Requirement:
Drop every picture, then print the rest of the listing exactly as given.

Recorded data:
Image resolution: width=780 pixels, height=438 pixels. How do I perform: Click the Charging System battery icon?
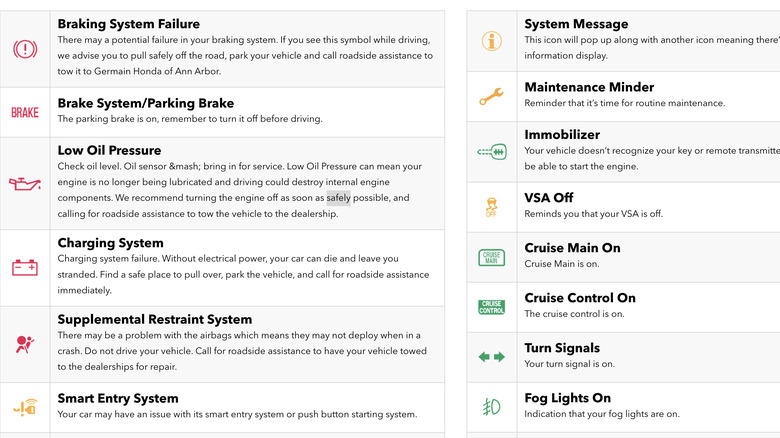(x=25, y=267)
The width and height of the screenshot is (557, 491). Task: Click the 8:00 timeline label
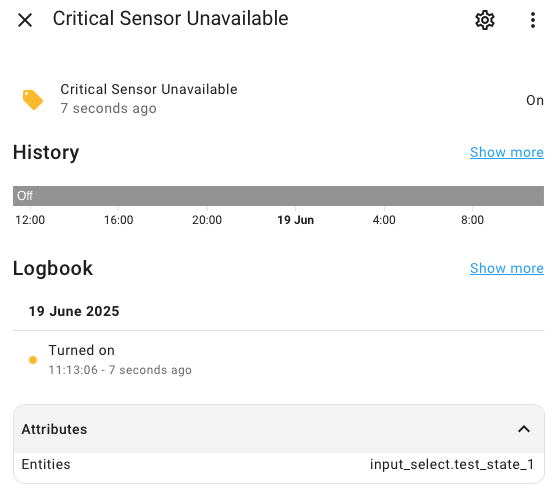pyautogui.click(x=472, y=220)
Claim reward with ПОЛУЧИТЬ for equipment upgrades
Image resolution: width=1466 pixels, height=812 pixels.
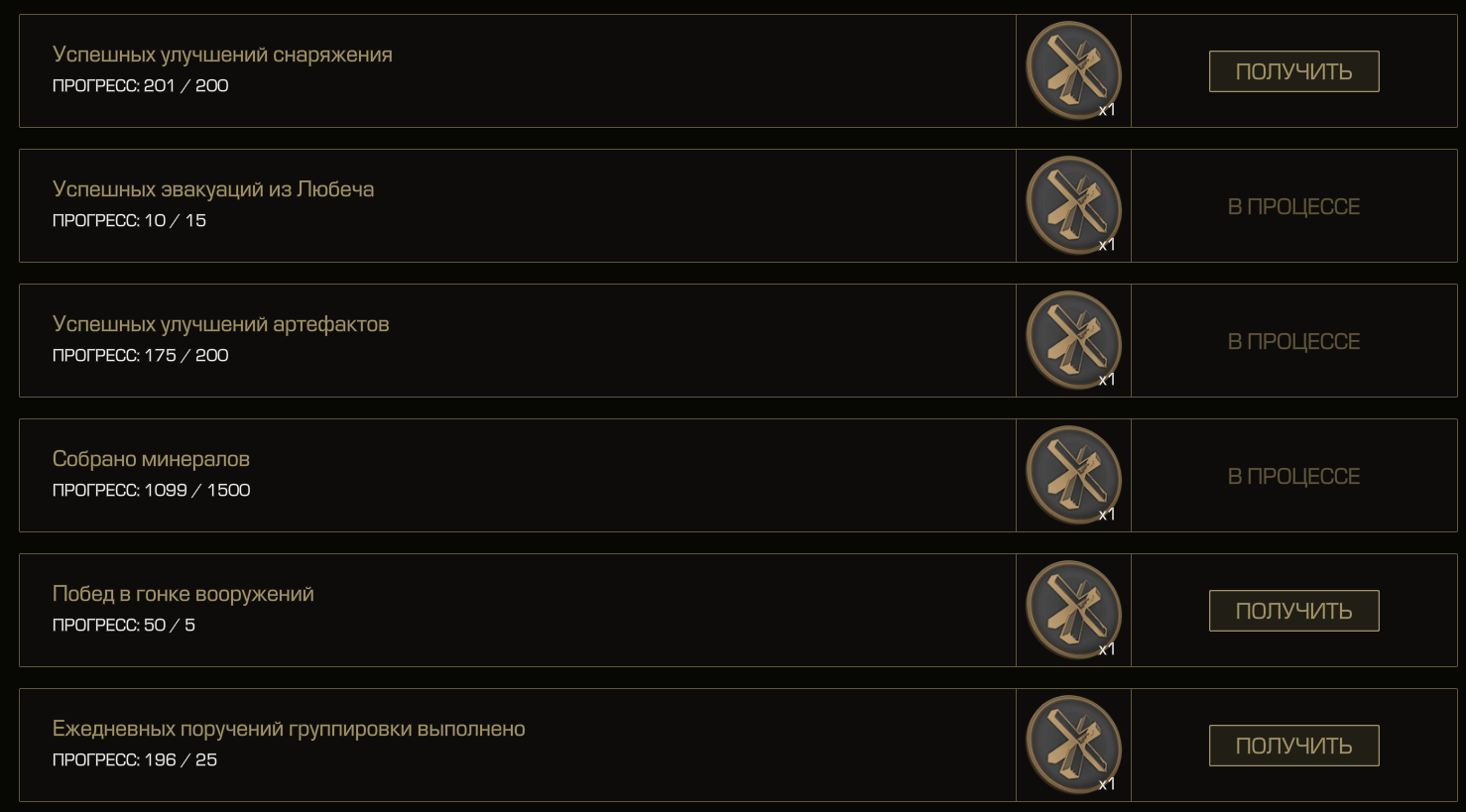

Exercise answer:
Image resolution: width=780 pixels, height=438 pixels. How do I perform: Click the Charging System battery icon?
(x=25, y=267)
The width and height of the screenshot is (557, 491). Task: Click the 8:00 timeline label
pyautogui.click(x=472, y=220)
Claim reward with ПОЛУЧИТЬ for equipment upgrades
Image resolution: width=1466 pixels, height=812 pixels.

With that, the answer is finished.